[Data on locating visible targets]
________

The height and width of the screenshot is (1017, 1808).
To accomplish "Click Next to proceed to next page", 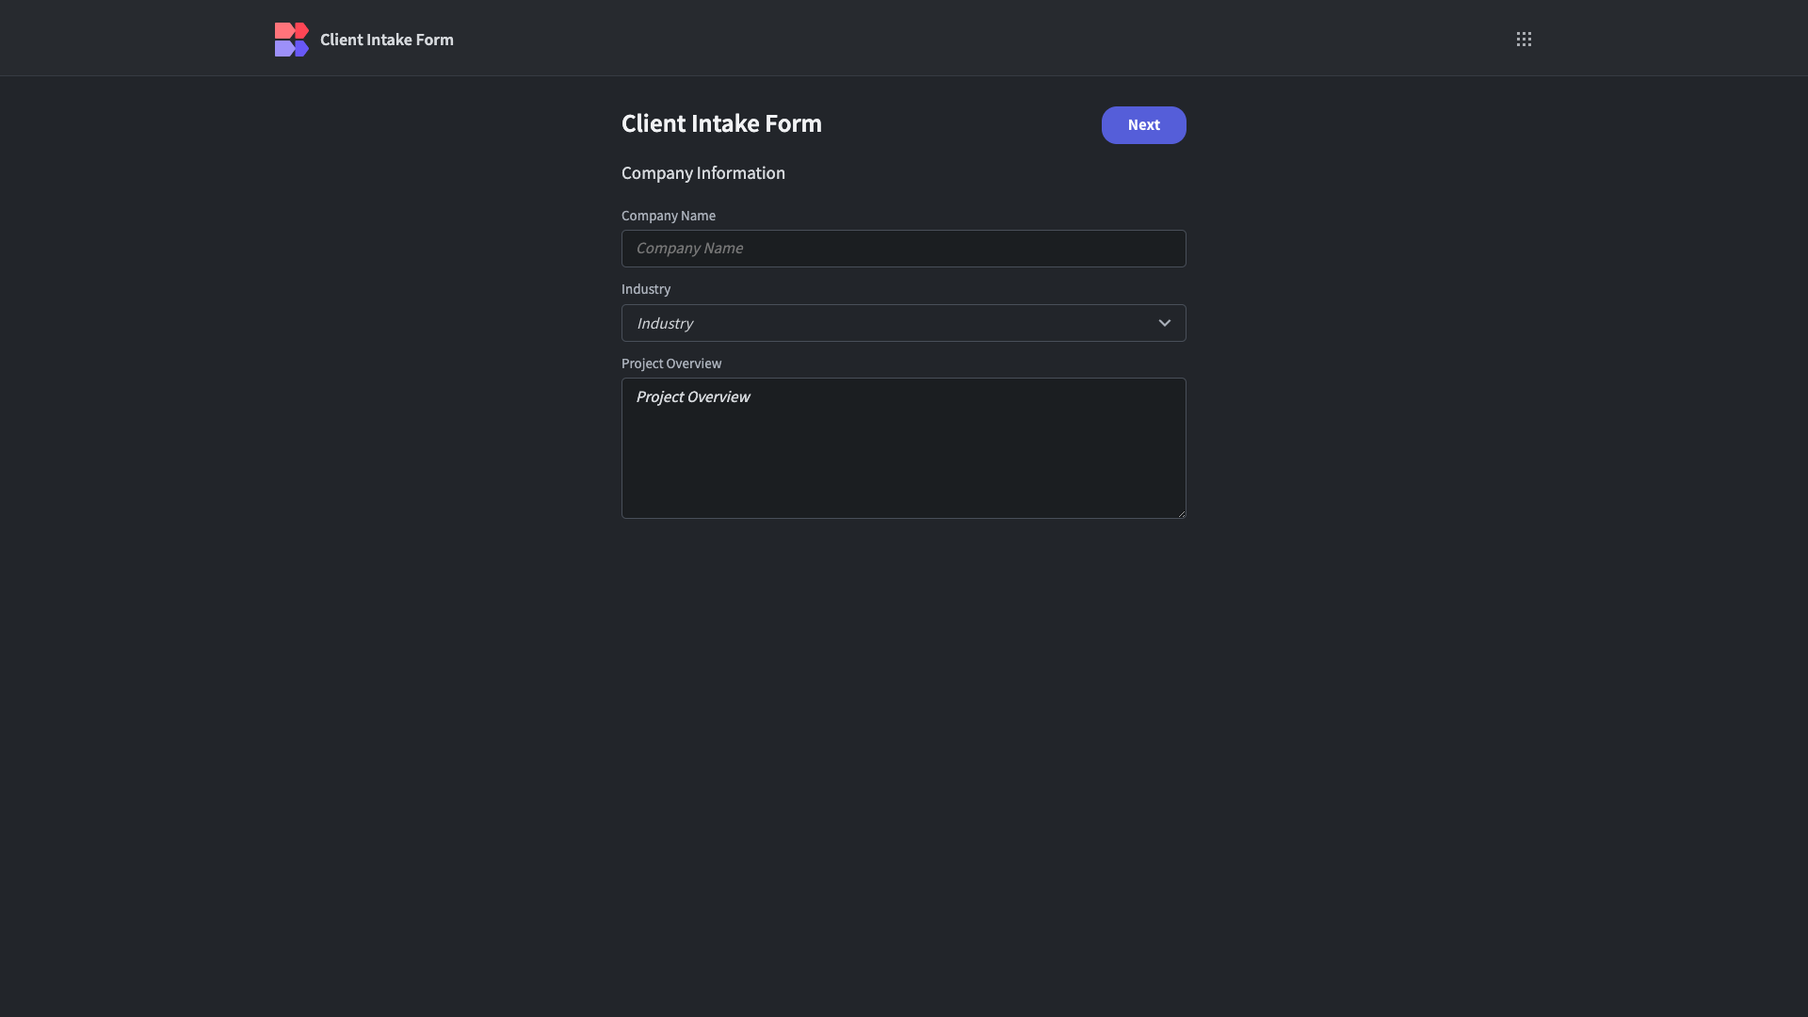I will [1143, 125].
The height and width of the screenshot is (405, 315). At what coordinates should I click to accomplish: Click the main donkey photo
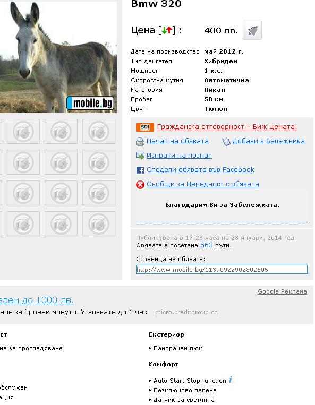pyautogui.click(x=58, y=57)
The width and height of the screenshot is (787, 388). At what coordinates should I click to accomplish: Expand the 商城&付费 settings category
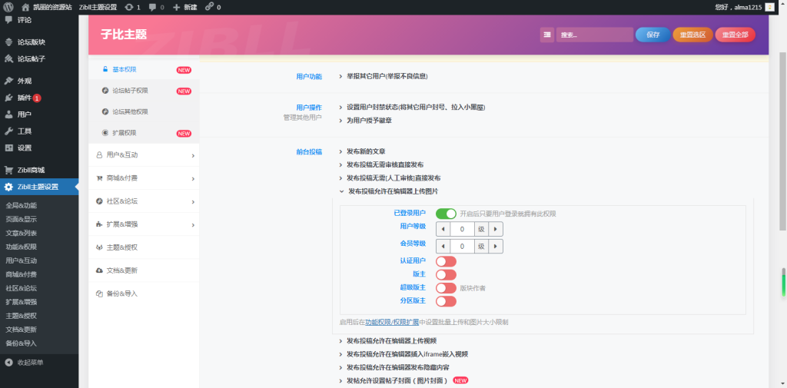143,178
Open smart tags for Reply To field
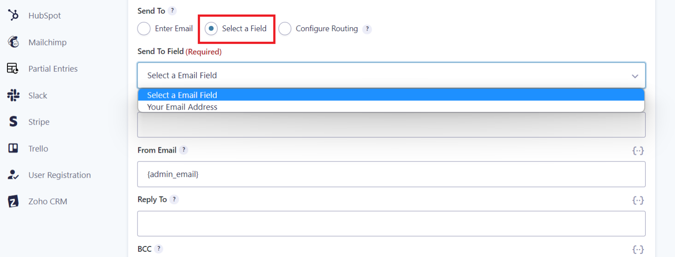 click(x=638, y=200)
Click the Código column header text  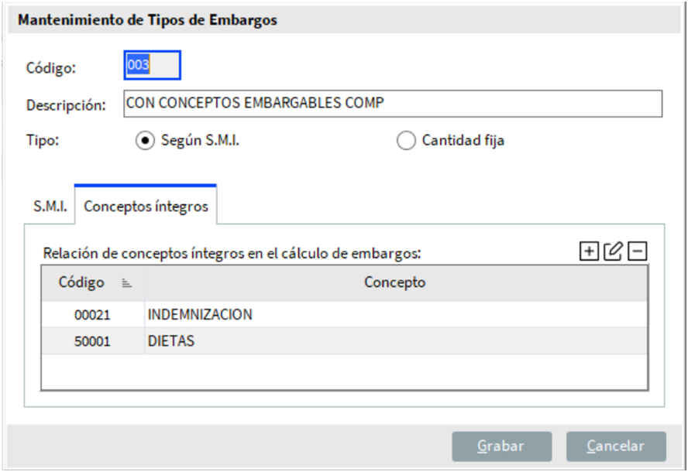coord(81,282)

________

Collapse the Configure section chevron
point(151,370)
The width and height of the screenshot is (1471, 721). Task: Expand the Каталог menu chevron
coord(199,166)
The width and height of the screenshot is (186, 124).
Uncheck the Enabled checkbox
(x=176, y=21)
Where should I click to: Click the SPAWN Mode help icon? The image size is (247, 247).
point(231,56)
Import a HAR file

________

*Stated goal*.
Pick out every line of the items above that contains the string "coordinates", with case taken into account, and copy each one.

*Written solution*.
The height and width of the screenshot is (405, 315). At what coordinates should I click to accomplish: Click the main donkey photo
The width and height of the screenshot is (787, 388). At what coordinates should I click to accomplish: Expand the 商城&付费 settings category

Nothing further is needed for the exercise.